The fastest runner in the 36th Tchoupitoulas Bar-a-Thon was 32-year-old former Loyola runner Richard Bouckaert, who somehow managed to drink six beers and run six miles in 35 minutes, 4 seconds. His nearest competitor was 27-year old Brother Martin alum Casey Keiser, who was more than two minutes behind. Megan Gohres, one of New Orleans' fastest female runners, led the women.
“Bar-a-Thon is like my second Christmas,” Bouckaert said. “I’ve only missed one since 2009 ... This race is like a triathlon. It’s fun just to finish…Everything about it is quintessential New Orleans.”
Kaiser said the intensity of the race is further fueled by the haze of booze. Though they sweat out a lot of the alcohol during the run, it makes a challenging run that much more difficult.
“I don’t think I understood how intense this was until about two or three years into it when I came in second place,” Kaiser said. “It’s not easy.”
All about fun
It is tremendous fun for the competitors, however, and perhaps none had as much fun as Tchoupitoulas Bar-a-Thon founder Ron Brinkman. The 66-year old has never missed the race since 1983, though he ceded directorship of the event a decade ago. This year, he drank non-alcoholic beer and walked the course with Varuso.
“Jack drank coffee and we made a few pit stops," Brinkman said. "It was good to tell old stories and to make up new ones with my buddies.”

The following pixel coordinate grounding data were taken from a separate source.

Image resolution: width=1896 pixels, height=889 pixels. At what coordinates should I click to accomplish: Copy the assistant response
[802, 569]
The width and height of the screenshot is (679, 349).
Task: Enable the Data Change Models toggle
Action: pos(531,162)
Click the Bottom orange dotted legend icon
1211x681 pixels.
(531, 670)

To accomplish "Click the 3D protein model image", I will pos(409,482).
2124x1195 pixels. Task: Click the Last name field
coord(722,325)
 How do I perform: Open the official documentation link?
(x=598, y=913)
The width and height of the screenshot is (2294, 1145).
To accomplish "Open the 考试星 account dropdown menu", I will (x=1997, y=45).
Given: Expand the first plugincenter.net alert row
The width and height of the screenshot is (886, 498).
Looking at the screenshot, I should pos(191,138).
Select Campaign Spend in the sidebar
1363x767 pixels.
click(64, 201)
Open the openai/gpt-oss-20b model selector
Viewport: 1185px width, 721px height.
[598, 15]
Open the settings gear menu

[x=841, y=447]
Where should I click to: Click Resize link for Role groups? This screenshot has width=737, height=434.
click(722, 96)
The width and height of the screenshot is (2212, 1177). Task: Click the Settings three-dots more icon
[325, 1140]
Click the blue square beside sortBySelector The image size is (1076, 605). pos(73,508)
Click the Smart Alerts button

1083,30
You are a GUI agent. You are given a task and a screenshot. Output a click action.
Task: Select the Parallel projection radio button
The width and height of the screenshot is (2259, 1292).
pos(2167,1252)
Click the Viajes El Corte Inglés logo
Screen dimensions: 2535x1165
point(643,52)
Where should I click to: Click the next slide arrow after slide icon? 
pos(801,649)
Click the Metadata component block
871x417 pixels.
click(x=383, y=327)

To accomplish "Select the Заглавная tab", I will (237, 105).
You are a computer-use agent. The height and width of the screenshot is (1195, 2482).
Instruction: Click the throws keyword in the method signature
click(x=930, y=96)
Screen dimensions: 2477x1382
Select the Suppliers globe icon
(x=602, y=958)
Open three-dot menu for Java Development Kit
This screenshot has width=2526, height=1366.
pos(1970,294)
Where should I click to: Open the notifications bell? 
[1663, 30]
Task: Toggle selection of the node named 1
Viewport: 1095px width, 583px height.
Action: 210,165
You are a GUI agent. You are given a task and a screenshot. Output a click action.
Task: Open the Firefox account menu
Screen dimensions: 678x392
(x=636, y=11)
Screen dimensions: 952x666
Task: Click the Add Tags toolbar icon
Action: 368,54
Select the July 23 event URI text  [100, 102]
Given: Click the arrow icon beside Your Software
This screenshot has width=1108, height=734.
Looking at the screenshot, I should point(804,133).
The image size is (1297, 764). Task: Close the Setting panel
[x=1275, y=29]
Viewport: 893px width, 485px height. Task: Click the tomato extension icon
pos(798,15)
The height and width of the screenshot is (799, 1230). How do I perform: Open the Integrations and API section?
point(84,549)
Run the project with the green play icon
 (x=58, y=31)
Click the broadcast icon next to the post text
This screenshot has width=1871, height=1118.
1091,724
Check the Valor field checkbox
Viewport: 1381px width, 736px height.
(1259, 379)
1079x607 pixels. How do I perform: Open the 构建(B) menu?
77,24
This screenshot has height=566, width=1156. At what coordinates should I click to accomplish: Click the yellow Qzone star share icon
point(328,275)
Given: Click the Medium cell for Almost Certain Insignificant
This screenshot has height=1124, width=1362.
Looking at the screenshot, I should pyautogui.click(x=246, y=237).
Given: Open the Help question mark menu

It’s the camaraderie of the Bar-a-Thon that keeps Brinkman coming back.
“There were only 22 people in the first one and it always had been kind of unconventional and bawdy, even as it’s grown,” he said. “But it was always about having fun, and it was just what we were looking for in the running community. It brought us together. And the fact we could run as fast as we did and drink beer the whole time was a point of pride for us.
"It was a different spin, and that’s how we wanted it. We were from New Orleans and we were a little different than anyone else.”
Somewhere, watermelons cower knowing this to be true.